Problem description: The response should contain every entry, reproduced exactly.

Stored items:
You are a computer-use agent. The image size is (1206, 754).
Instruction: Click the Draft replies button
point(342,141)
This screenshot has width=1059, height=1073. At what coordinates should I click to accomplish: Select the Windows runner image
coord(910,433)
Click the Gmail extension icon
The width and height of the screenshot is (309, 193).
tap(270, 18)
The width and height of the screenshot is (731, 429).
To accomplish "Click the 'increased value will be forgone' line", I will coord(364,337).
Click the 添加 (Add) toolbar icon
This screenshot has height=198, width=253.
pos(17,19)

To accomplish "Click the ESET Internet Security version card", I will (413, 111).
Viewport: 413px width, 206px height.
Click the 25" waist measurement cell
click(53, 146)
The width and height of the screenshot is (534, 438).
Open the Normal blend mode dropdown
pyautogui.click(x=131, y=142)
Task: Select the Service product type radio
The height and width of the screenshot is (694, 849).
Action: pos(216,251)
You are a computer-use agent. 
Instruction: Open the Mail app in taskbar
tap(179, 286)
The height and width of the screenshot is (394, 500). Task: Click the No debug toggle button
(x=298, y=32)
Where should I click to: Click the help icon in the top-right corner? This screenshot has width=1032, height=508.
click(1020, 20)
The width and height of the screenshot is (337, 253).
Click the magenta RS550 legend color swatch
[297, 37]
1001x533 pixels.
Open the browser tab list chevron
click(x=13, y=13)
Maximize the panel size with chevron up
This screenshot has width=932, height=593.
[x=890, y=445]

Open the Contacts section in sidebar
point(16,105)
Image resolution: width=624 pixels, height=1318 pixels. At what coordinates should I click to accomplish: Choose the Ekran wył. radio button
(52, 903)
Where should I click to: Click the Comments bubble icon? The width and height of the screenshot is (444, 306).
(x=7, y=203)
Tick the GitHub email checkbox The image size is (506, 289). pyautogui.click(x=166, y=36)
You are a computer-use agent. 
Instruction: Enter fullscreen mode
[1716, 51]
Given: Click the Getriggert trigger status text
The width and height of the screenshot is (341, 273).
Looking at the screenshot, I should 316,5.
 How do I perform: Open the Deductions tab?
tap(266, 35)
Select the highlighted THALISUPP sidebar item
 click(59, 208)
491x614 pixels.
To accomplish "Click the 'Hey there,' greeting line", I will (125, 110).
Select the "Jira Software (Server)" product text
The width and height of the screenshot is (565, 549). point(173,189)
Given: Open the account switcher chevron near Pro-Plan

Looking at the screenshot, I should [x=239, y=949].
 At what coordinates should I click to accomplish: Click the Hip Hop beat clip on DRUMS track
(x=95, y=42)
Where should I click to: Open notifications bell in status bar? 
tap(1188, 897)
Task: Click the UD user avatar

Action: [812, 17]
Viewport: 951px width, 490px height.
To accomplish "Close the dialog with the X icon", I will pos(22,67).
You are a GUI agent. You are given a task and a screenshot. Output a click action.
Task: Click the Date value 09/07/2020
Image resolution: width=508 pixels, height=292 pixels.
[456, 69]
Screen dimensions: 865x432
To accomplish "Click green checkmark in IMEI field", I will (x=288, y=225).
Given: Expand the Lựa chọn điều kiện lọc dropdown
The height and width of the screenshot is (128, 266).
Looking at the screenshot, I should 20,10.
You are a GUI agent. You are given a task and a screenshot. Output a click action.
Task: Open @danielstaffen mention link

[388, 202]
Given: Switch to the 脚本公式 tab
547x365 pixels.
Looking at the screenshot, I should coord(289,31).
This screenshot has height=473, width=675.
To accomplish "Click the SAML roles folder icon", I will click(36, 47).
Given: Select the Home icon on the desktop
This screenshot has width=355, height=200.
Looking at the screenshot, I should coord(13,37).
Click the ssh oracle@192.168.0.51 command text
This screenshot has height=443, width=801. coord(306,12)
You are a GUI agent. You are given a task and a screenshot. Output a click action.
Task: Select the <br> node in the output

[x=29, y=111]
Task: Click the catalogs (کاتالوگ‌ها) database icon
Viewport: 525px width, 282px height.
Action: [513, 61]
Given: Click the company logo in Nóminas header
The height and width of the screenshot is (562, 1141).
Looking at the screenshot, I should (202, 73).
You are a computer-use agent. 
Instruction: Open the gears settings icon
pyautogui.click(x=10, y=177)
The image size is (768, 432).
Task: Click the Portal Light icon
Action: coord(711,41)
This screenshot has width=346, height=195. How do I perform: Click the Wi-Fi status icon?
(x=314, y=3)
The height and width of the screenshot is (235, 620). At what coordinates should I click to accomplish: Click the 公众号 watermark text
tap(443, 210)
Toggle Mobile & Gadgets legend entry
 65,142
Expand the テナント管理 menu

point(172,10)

Answer box:
You are a computer-use agent. The image size is (1206, 754).
Instruction: Click the Draft replies button
point(342,141)
This screenshot has width=1059, height=1073. At what coordinates should I click to accomplish: Select the Windows runner image
coord(910,433)
Click the Gmail extension icon
The width and height of the screenshot is (309, 193).
tap(270, 18)
The width and height of the screenshot is (731, 429).
To accomplish "Click the 'increased value will be forgone' line", I will coord(364,337).
Click the 添加 (Add) toolbar icon
This screenshot has height=198, width=253.
pos(17,19)

To accomplish "Click the ESET Internet Security version card", I will (413, 111).
Viewport: 413px width, 206px height.
Click the 25" waist measurement cell
click(53, 146)
The width and height of the screenshot is (534, 438).
Open the Normal blend mode dropdown
pyautogui.click(x=131, y=142)
Task: Select the Service product type radio
The height and width of the screenshot is (694, 849).
Action: pos(216,251)
You are a computer-use agent. 
Instruction: Open the Mail app in taskbar
tap(179, 286)
The height and width of the screenshot is (394, 500). Task: Click the No debug toggle button
(x=298, y=32)
Where should I click to: Click the help icon in the top-right corner? This screenshot has width=1032, height=508.
click(1020, 20)
The width and height of the screenshot is (337, 253).
Click the magenta RS550 legend color swatch
[297, 37]
1001x533 pixels.
Open the browser tab list chevron
click(x=13, y=13)
Maximize the panel size with chevron up
This screenshot has width=932, height=593.
[x=890, y=445]

Open the Contacts section in sidebar
point(16,105)
Image resolution: width=624 pixels, height=1318 pixels. At what coordinates should I click to accomplish: Choose the Ekran wył. radio button
(52, 903)
Where should I click to: Click the Comments bubble icon? The width and height of the screenshot is (444, 306).
(x=7, y=203)
Tick the GitHub email checkbox The image size is (506, 289). pyautogui.click(x=166, y=36)
You are a computer-use agent. 
Instruction: Enter fullscreen mode
[1716, 51]
Given: Click the Getriggert trigger status text
The width and height of the screenshot is (341, 273).
Looking at the screenshot, I should 316,5.
 How do I perform: Open the Deductions tab?
tap(266, 35)
Select the highlighted THALISUPP sidebar item
 click(59, 208)
491x614 pixels.
To accomplish "Click the 'Hey there,' greeting line", I will (125, 110).
Select the "Jira Software (Server)" product text
The width and height of the screenshot is (565, 549). point(173,189)
Given: Open the account switcher chevron near Pro-Plan

Looking at the screenshot, I should [x=239, y=949].
 At what coordinates should I click to accomplish: Click the Hip Hop beat clip on DRUMS track
(x=95, y=42)
Where should I click to: Open notifications bell in status bar? 
tap(1188, 897)
Task: Click the UD user avatar

Action: [812, 17]
Viewport: 951px width, 490px height.
To accomplish "Close the dialog with the X icon", I will pos(22,67).
You are a GUI agent. You are given a task and a screenshot. Output a click action.
Task: Click the Date value 09/07/2020
Image resolution: width=508 pixels, height=292 pixels.
[456, 69]
Screen dimensions: 865x432
To accomplish "Click green checkmark in IMEI field", I will (x=288, y=225).
Given: Expand the Lựa chọn điều kiện lọc dropdown
The height and width of the screenshot is (128, 266).
Looking at the screenshot, I should 20,10.
You are a GUI agent. You are given a task and a screenshot. Output a click action.
Task: Open @danielstaffen mention link

[388, 202]
Given: Switch to the 脚本公式 tab
547x365 pixels.
Looking at the screenshot, I should coord(289,31).
This screenshot has height=473, width=675.
To accomplish "Click the SAML roles folder icon", I will click(36, 47).
Given: Select the Home icon on the desktop
This screenshot has width=355, height=200.
Looking at the screenshot, I should coord(13,37).
Click the ssh oracle@192.168.0.51 command text
This screenshot has height=443, width=801. coord(306,12)
You are a GUI agent. You are given a task and a screenshot. Output a click action.
Task: Select the <br> node in the output

[x=29, y=111]
Task: Click the catalogs (کاتالوگ‌ها) database icon
Viewport: 525px width, 282px height.
Action: [513, 61]
Given: Click the company logo in Nóminas header
The height and width of the screenshot is (562, 1141).
Looking at the screenshot, I should (202, 73).
You are a computer-use agent. 
Instruction: Open the gears settings icon
pyautogui.click(x=10, y=177)
The image size is (768, 432).
Task: Click the Portal Light icon
Action: coord(711,41)
This screenshot has width=346, height=195. How do I perform: Click the Wi-Fi status icon?
(x=314, y=3)
The height and width of the screenshot is (235, 620). At what coordinates should I click to accomplish: Click the 公众号 watermark text
tap(443, 210)
Toggle Mobile & Gadgets legend entry
 65,142
Expand the テナント管理 menu

point(172,10)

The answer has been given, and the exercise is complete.